What you have to do –
Write out exactly the lines from the one that contains "Task: Enable binary" down to the last line of the material below, keeping both ends and omitting pictures.

Provided information –
▬▬▬▬▬▬
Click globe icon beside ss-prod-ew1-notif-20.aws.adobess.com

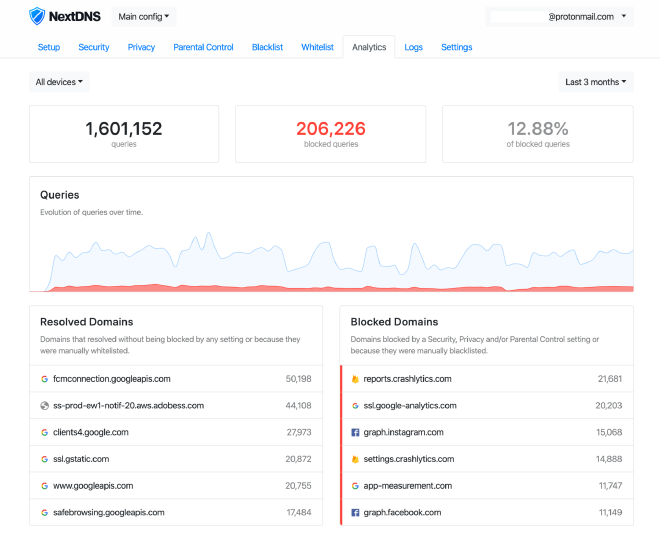[x=44, y=406]

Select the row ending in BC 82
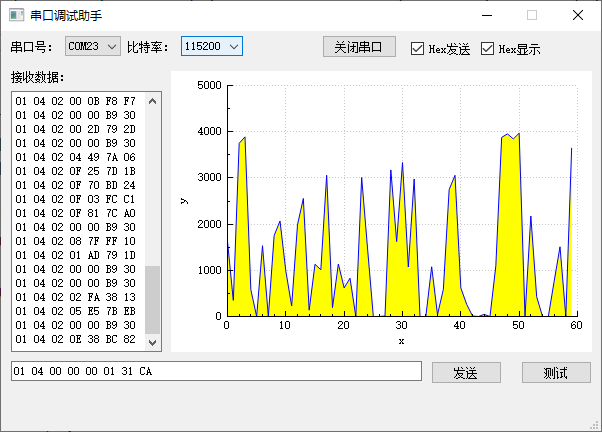click(x=76, y=340)
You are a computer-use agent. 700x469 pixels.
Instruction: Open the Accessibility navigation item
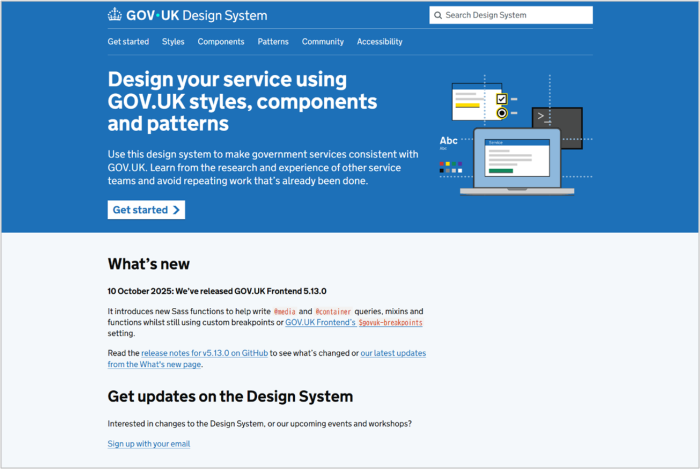point(380,42)
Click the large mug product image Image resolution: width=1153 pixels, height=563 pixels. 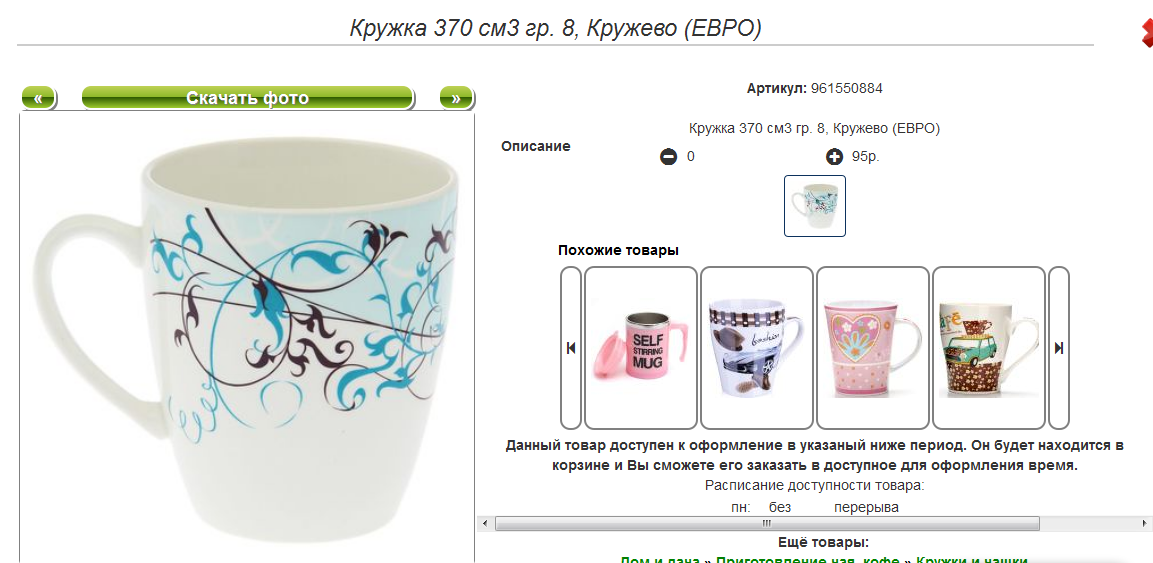pos(247,338)
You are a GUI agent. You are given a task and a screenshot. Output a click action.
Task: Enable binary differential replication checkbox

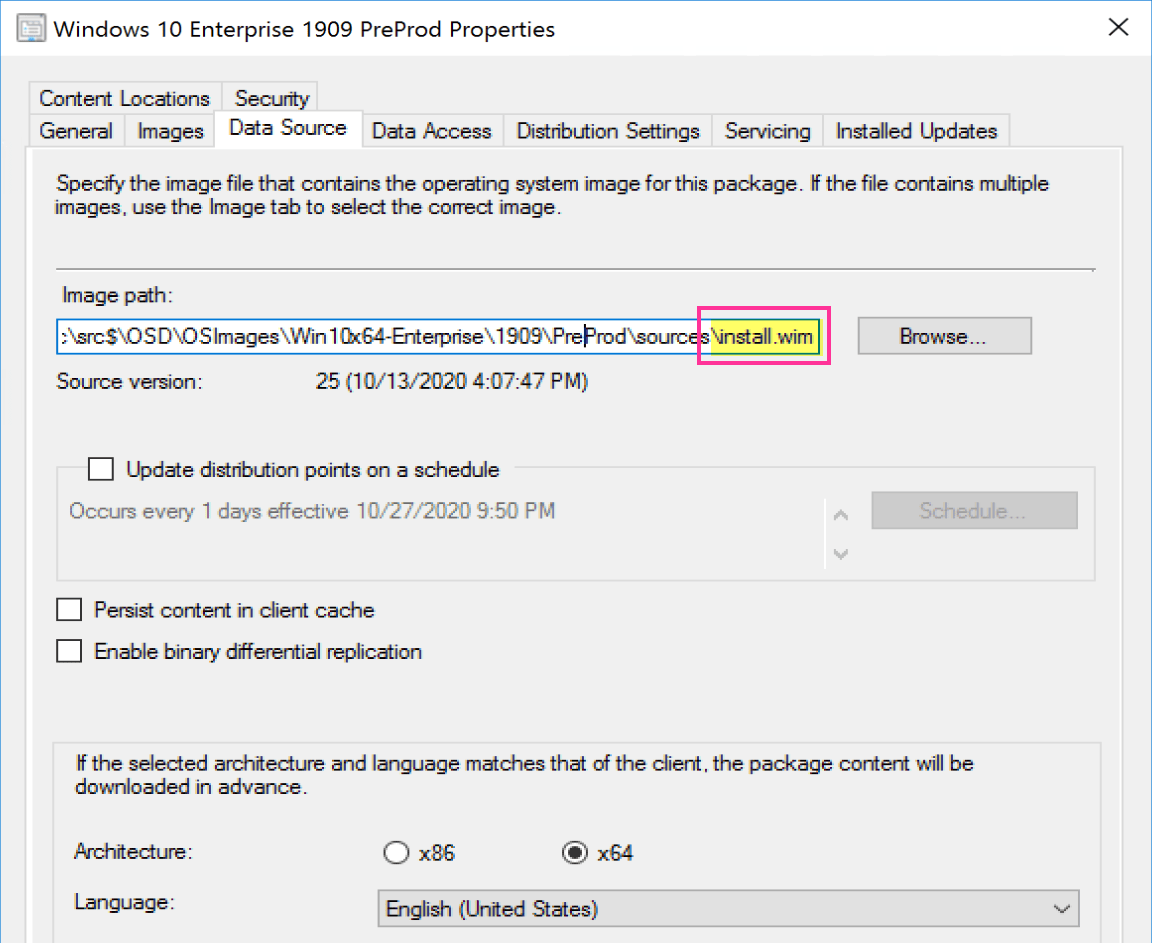pos(69,652)
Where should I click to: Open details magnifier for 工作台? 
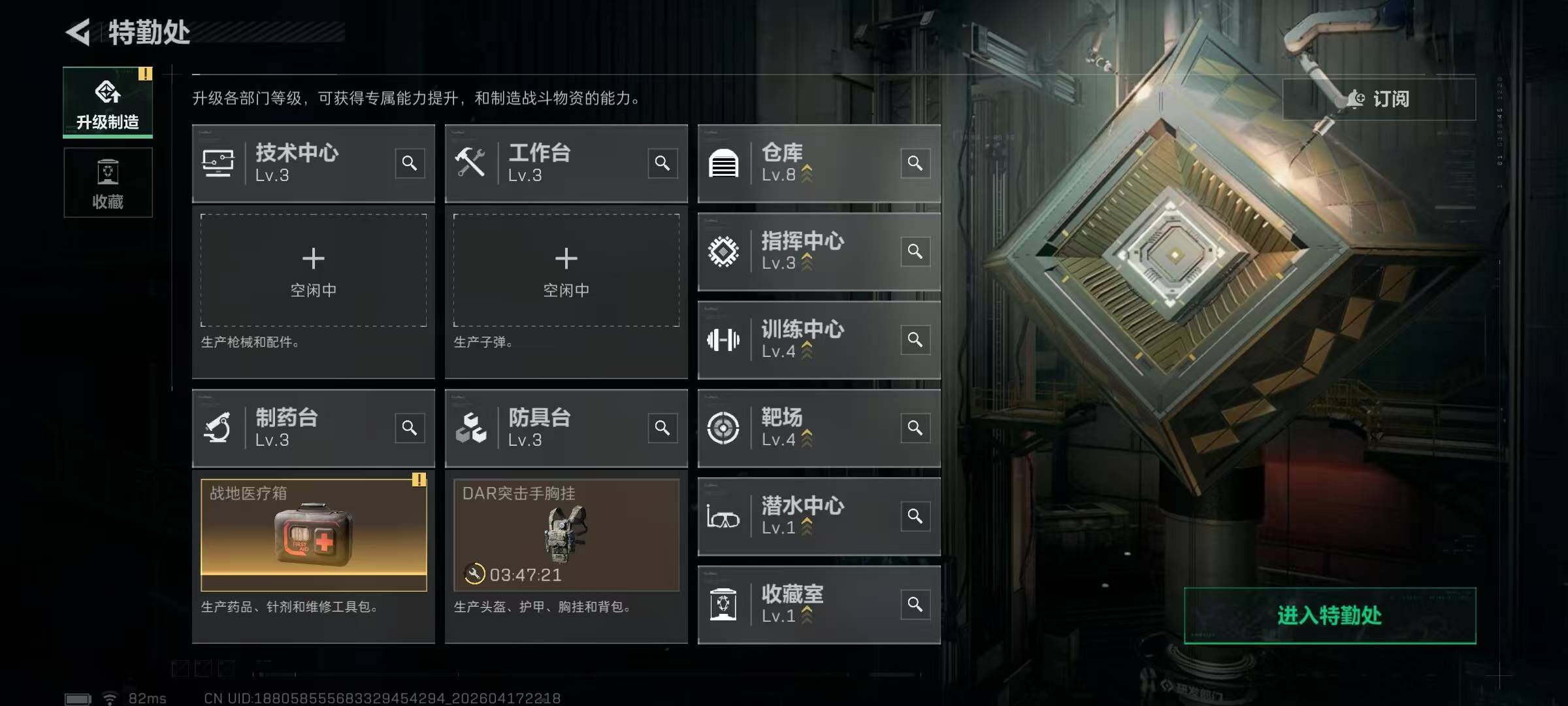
▬▬▬▬▬▬
Expected answer –
Task: Enable binary differential replication checkbox

pos(69,652)
Where should I click to: Open details magnifier for 工作台? 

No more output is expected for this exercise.